Ik zou er voor willen pleiten om ten aanzien van dit punt meer te letten op wat het reglement op de kerkvisitatie voorschrijft dan wat art. 44 hierover zegt.

Het wil mij nl. voorkomen dat hierdoor het ouderlingen ambt meer inhoud krijgt. Natuurlijk is dat alles niet van de ene op de andere dag te veranderen maar bij het toenemend aantal taken zal de noodzakelijkheid tot bezinning hierop zich m.i. steeds meer doen gevoelen. Tot zover enkele opmerkingen met betrekking tot wat ik zou willen noemen de organisatorische kant, waarbij u naar ik hoop goed begrepen zult hebben dat dit niet betekent dat alle ouderlingen een „beig” werk meer zullen krijgen. Was dit wel zo dan zou ik de volgende zaak niet durven aansnijden en de vraag niet kunnen stellen of u het soms ook zo moeilijk vindt om ouderling te zijn.

Hebt u misschien ook wel eens bij uzelf gezegd: als ik alles vooruit had kunnen overzien dan had ik me nog wel eens bedacht voor ik de benoeming aannam?

Of beklemt het u nooit dat u maar zo weinig doet of kunt doen van het vele ambtelijke werk dat er te doen is? U is toch niet zo ver dat u er zich met het minst mogelijke vanaf maakt?

Dat gebeurt soms wel en ik acht dit een benauwende zaak.

Wie belangstellend kennis neemt van wat in de pers zo nu en dan te lezen staat zal tot de erkenning moeten komen dat, al is er maar 50 of 25% van waar, er aan de ambtelijke bearbeiding van de gemeente zowel in prediking als pastorale bearbeiding nogal wat hapert.

Men kan daar de schouders over ophalen en zeggen: o, daar ook al verontrusten of: „dat geldt onze kerken niet”, maar ik dacht dat men er dan naast is en de ernst van de dingen niet onderkent.

We behoeven heus niet buiten eigen kring te gaan om aan de weet te komen dat meerdere ambtsdragers met een gevoel van onbehagen rondlopen.

Meerderen zullen instemmend hebben geknikt toen zij in „Trouw” van 28 september de uitspraak van de heer Schellevis lazen. Hij zei: „ik kwam in de kerkeraad en heb daar gezegd dat ik er meer verwachting van gehad had. De geestelijke dingen kwamen niet genoeg aan de orde, de geestelijke belangen van de gemeente speelden te weinig mee”.

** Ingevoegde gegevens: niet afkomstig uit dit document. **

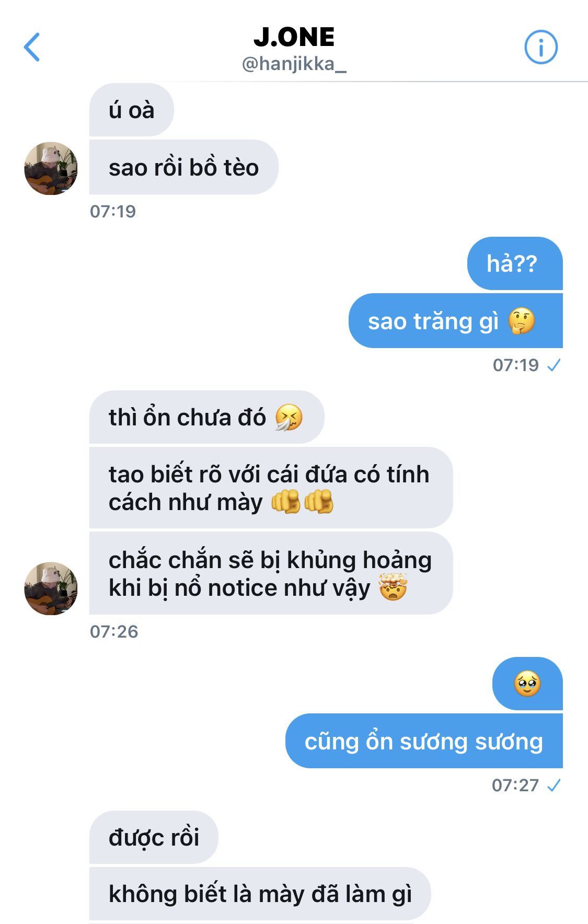
Task: Tap the read checkmark next to 07:27
Action: [x=554, y=786]
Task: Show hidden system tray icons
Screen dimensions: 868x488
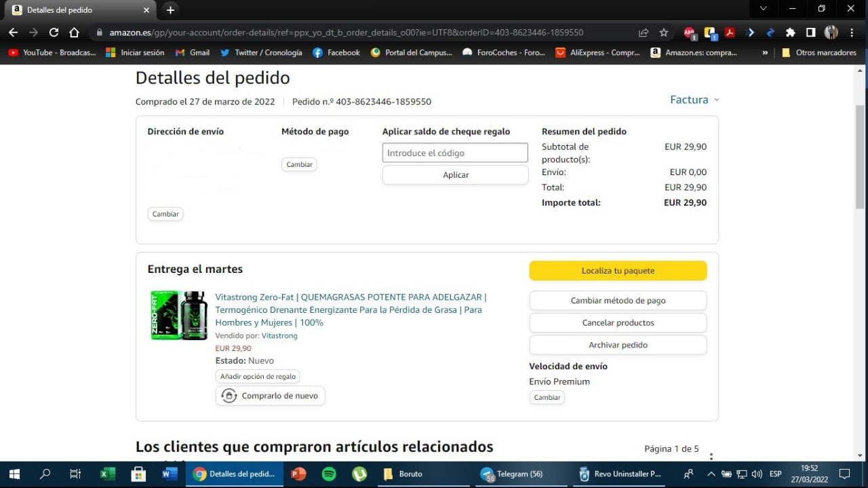Action: [x=711, y=474]
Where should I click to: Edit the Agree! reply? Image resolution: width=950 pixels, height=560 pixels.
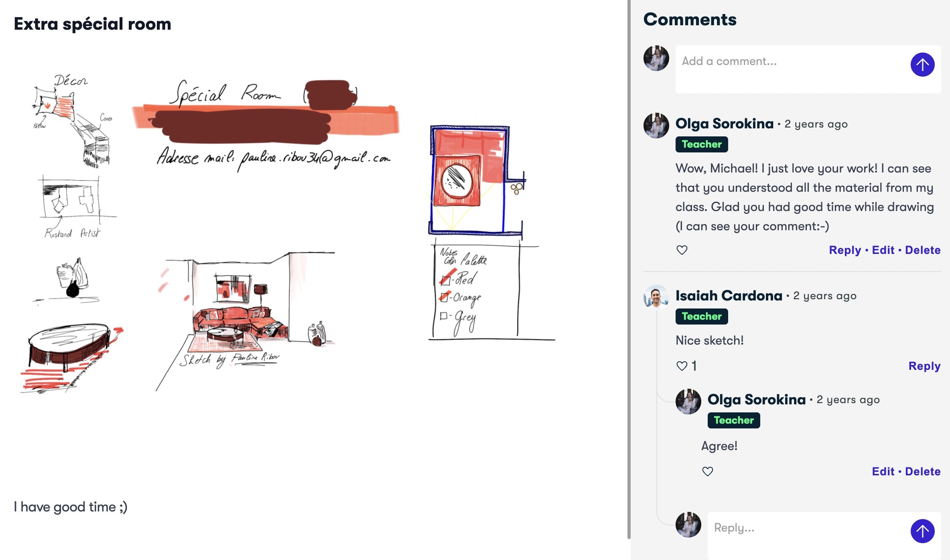coord(883,471)
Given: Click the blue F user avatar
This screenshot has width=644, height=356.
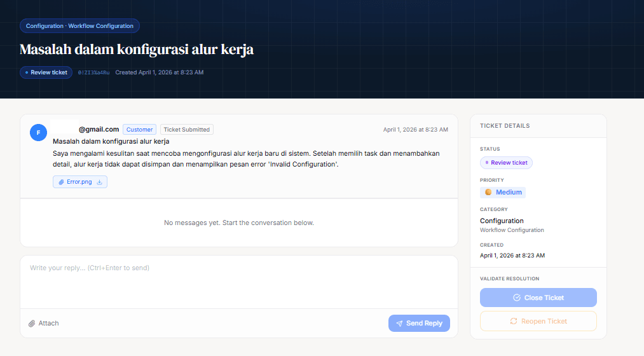Looking at the screenshot, I should 38,133.
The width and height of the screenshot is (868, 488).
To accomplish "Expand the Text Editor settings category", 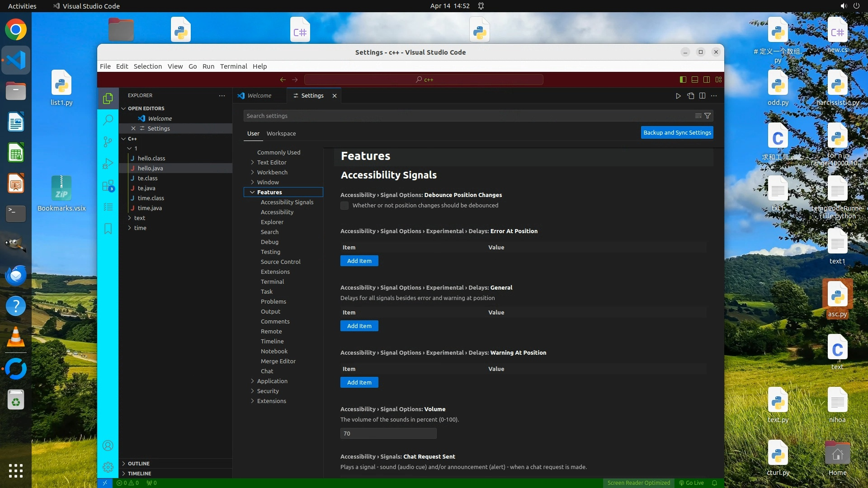I will pyautogui.click(x=271, y=162).
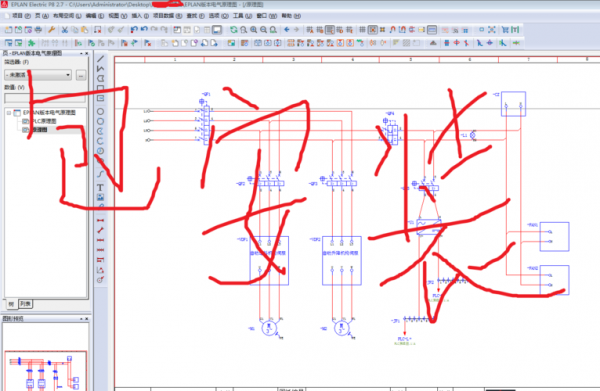The image size is (600, 391).
Task: Select the Line drawing tool
Action: [x=100, y=59]
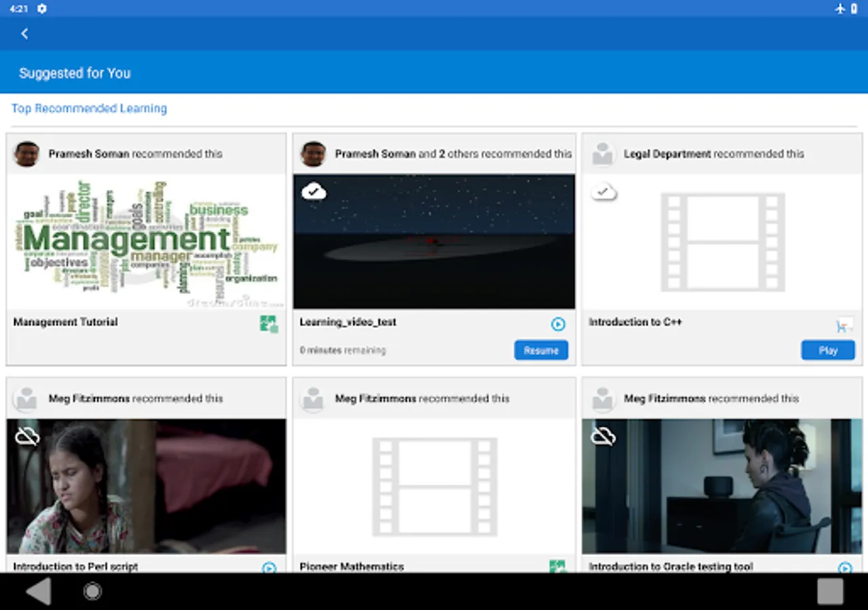Tap offline cloud icon on Perl script video
The width and height of the screenshot is (868, 610).
point(27,436)
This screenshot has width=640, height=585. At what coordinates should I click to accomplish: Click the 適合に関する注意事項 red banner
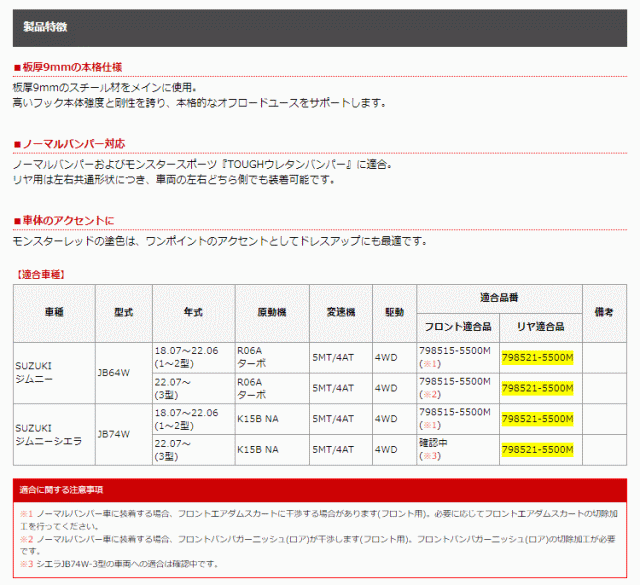pyautogui.click(x=320, y=490)
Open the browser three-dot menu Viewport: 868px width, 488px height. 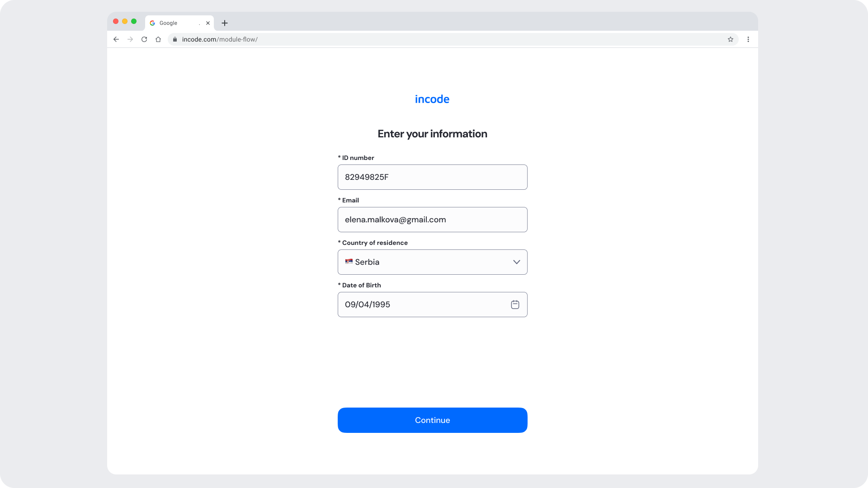pyautogui.click(x=748, y=39)
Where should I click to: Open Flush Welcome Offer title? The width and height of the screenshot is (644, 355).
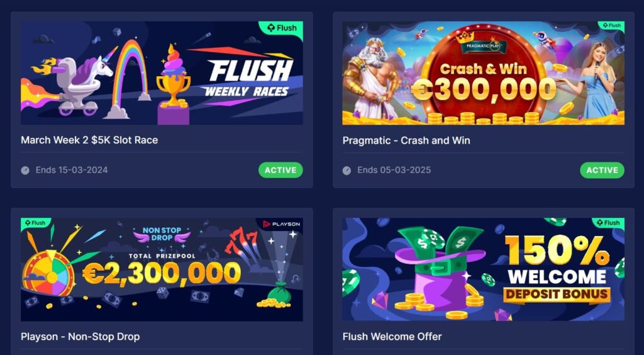coord(392,337)
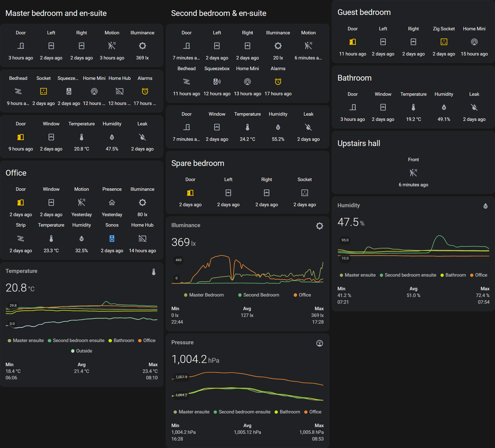
Task: Click the Spare bedroom Door icon
Action: (x=190, y=193)
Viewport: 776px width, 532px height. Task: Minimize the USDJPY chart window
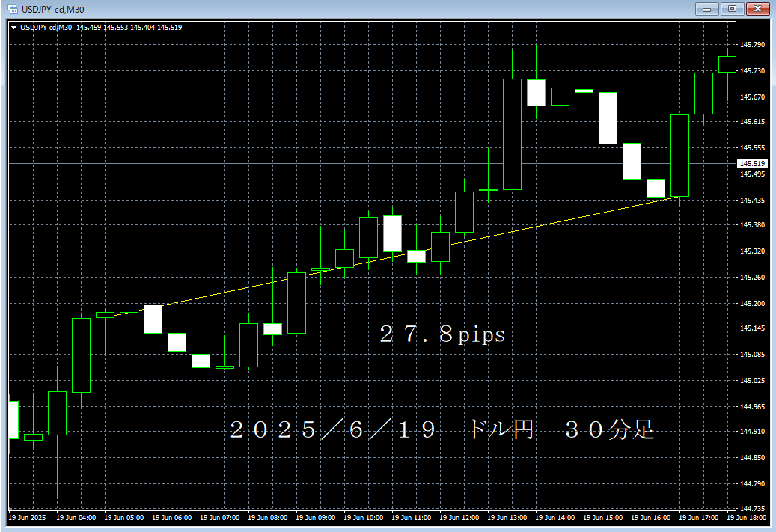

Toen ik dit las dacht ik aan een broeder die tot mij zei: „wij hebben een fijne dominee, hij werkt hard in de gemeente, hij kan goed preken. Wij hebben meerdere malen kontakt met elkaar maar dan gaat het direkt over kerkelijke zaken, over andere predikanten of kerken, doch het komt heel moeilijk tot een gesprek van hart tot hart”. Duidelijk bleek mij dat hij de schuld van zich wilde afschuiven maar hij voelde het wel als een gemis.

Een ander zei: ik ga met mijn medebroeder steeds op huisbezoek, we spreken veel met anderen maar van elkaar weten we eigenlijk niets”. U voelt hier het manco.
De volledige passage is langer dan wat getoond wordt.